• **How to complete this task**
Quote the records below word for word, beginning at the line that contains "At what (x,y)" and stopping after the line that contains "Looking at the". Leave the pictures out of your answer.

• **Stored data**
•••
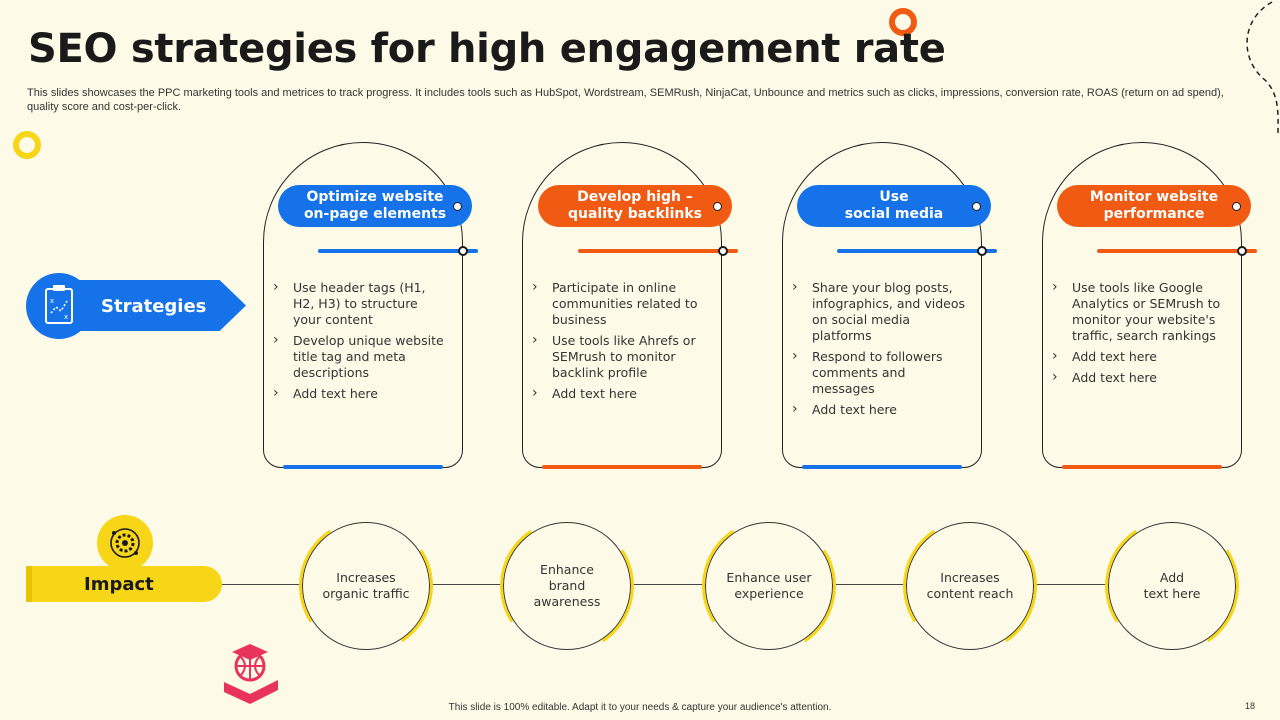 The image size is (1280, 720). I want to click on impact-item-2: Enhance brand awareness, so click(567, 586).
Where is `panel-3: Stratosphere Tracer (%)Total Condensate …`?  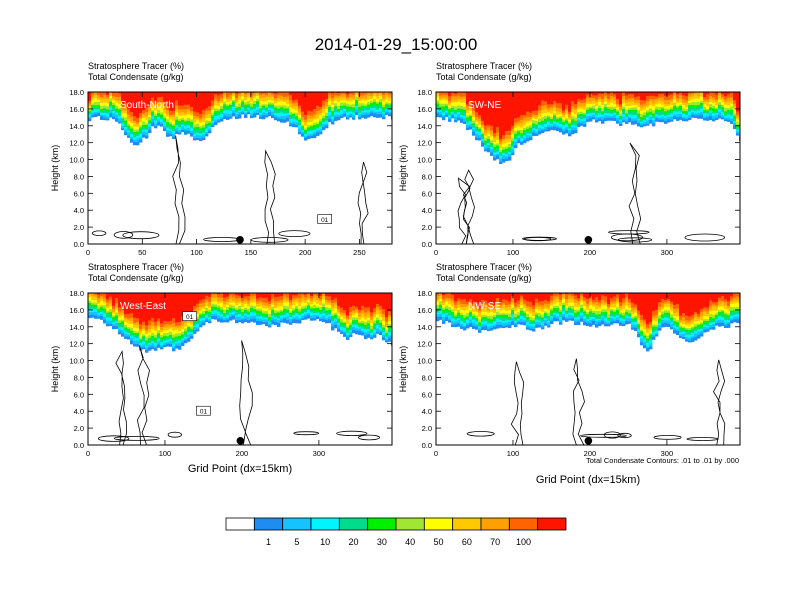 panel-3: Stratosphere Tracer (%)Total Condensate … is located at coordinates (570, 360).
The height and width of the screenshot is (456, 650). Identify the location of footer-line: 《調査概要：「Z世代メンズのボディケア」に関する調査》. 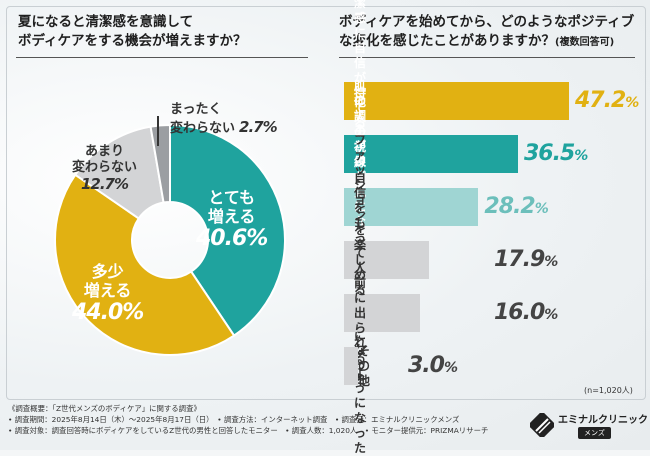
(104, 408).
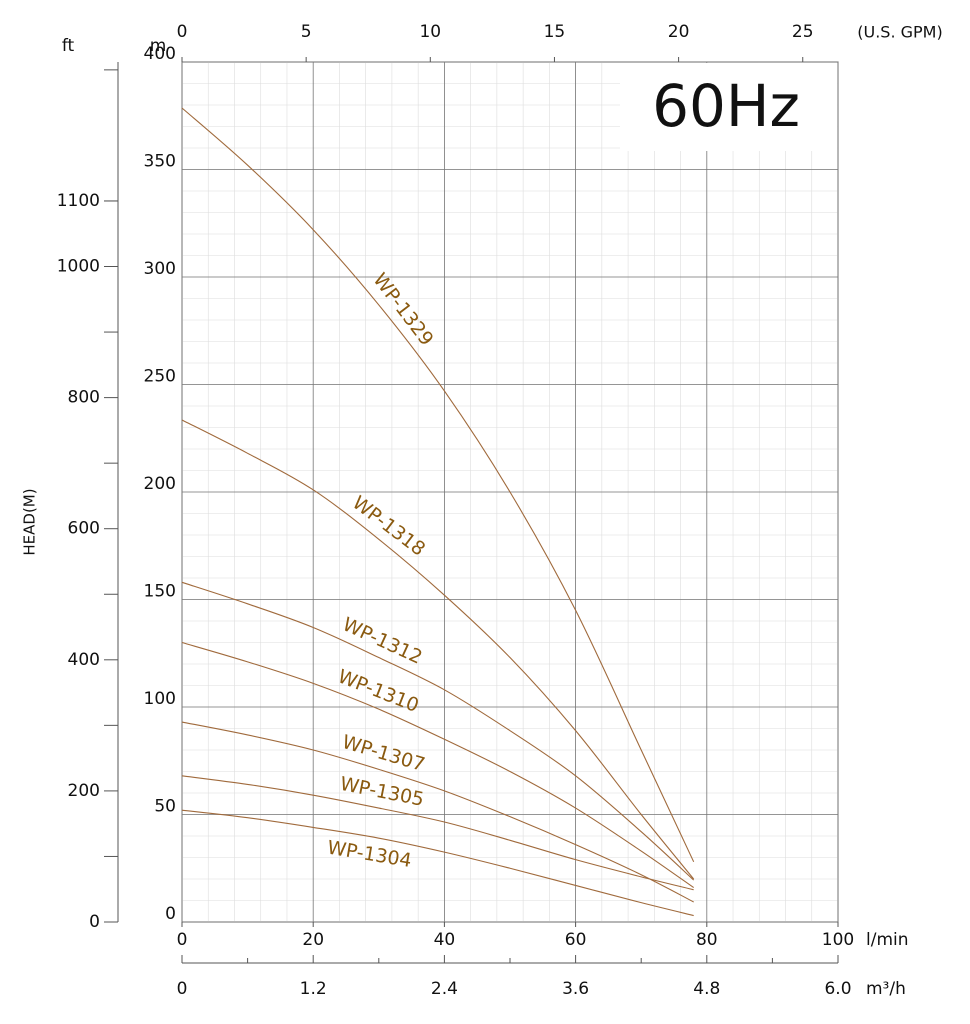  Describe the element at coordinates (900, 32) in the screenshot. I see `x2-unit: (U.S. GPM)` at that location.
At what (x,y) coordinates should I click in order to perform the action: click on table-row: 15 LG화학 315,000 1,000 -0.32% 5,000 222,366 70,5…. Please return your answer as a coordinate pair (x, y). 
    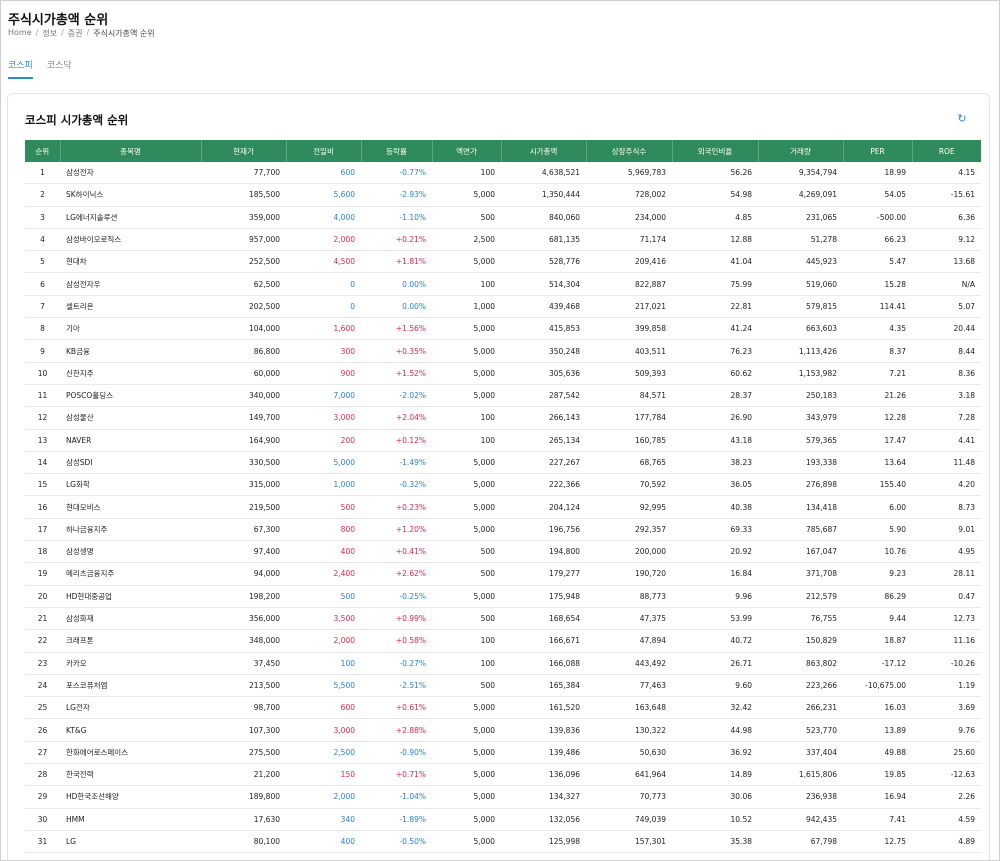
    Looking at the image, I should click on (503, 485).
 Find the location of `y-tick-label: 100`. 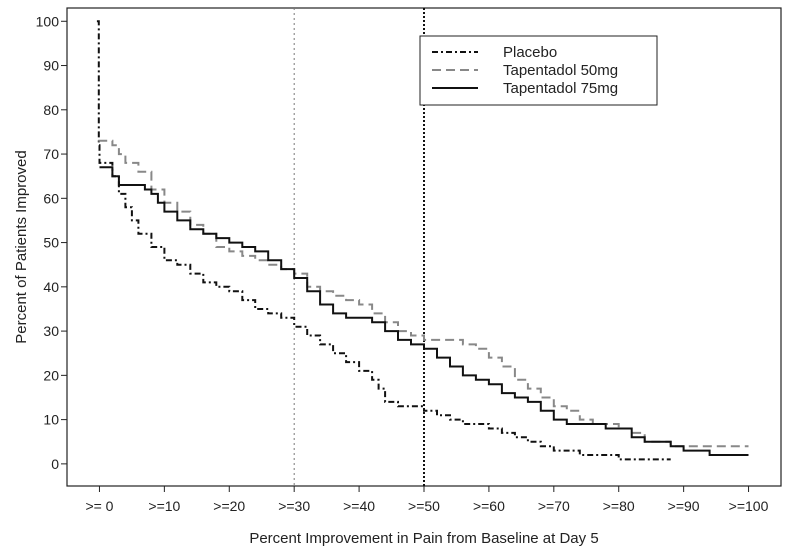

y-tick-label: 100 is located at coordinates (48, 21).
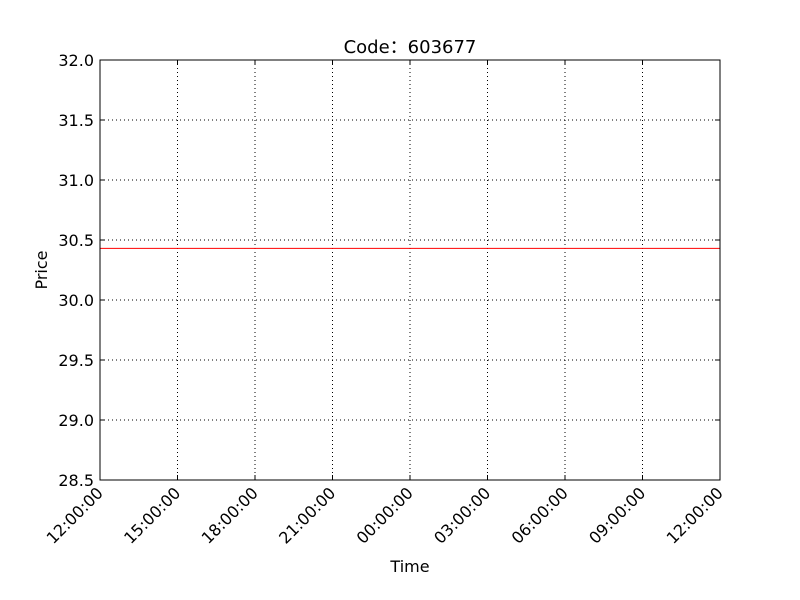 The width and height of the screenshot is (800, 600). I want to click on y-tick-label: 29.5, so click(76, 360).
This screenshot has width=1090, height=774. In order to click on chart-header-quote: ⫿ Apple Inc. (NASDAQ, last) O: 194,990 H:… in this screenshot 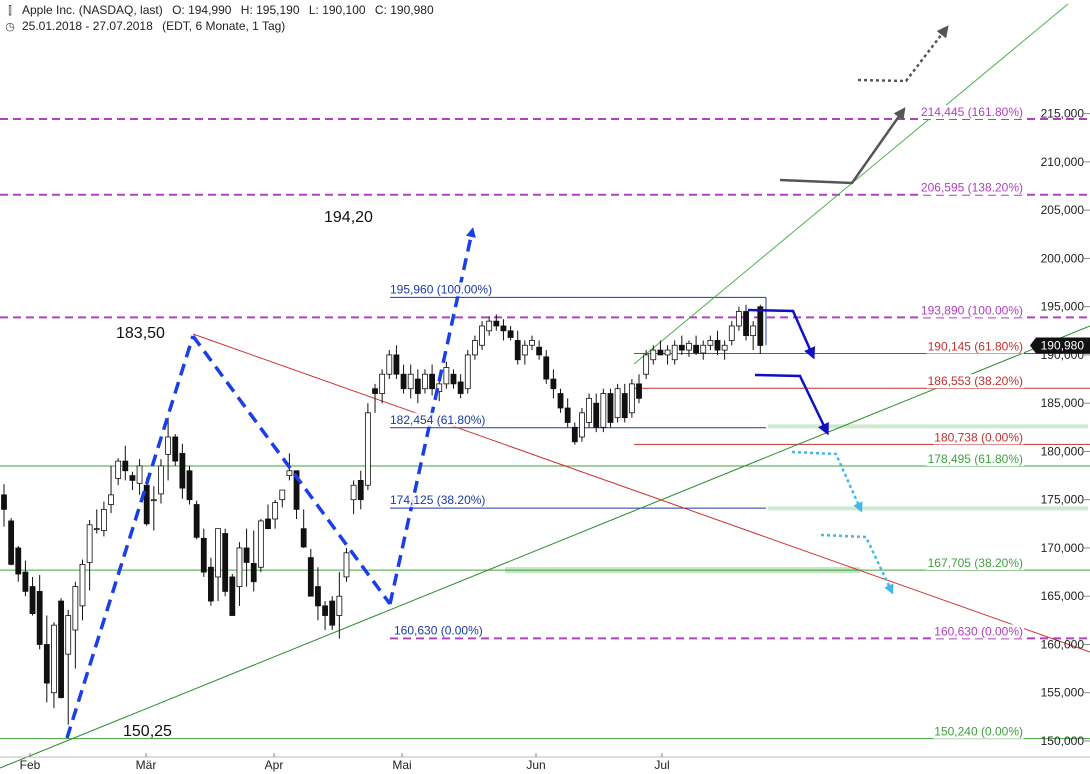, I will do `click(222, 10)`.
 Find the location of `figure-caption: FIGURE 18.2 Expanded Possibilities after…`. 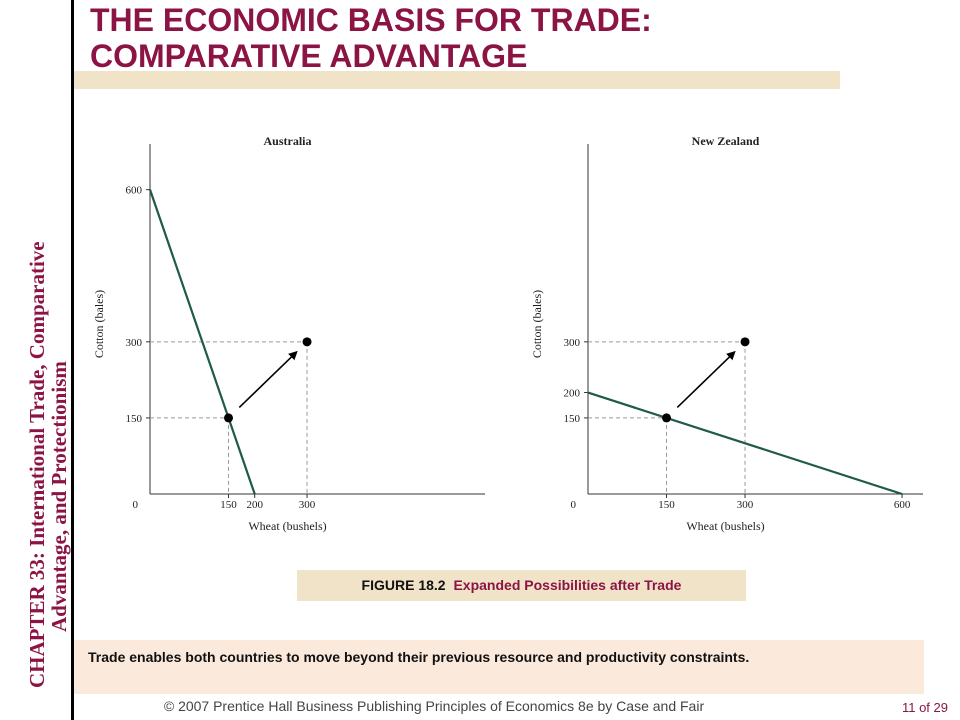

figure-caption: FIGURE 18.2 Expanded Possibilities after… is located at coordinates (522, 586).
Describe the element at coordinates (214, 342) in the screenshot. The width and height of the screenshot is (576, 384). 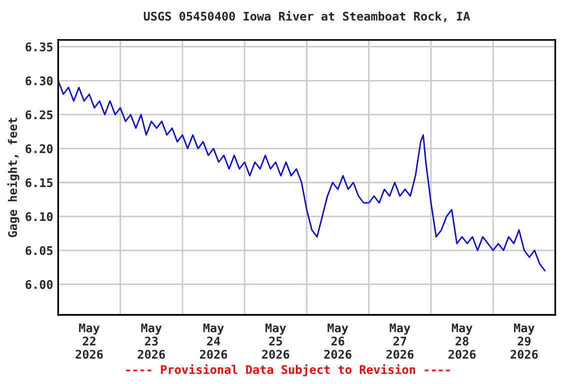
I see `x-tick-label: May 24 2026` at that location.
•••
• **Result of the exercise**
At what (x,y) coordinates should I click in order to perform the action: click on table-row: 15 LG화학 315,000 1,000 -0.32% 5,000 222,366 70,5…. Please return your answer as a coordinate pair (x, y). 
    Looking at the image, I should click on (503, 485).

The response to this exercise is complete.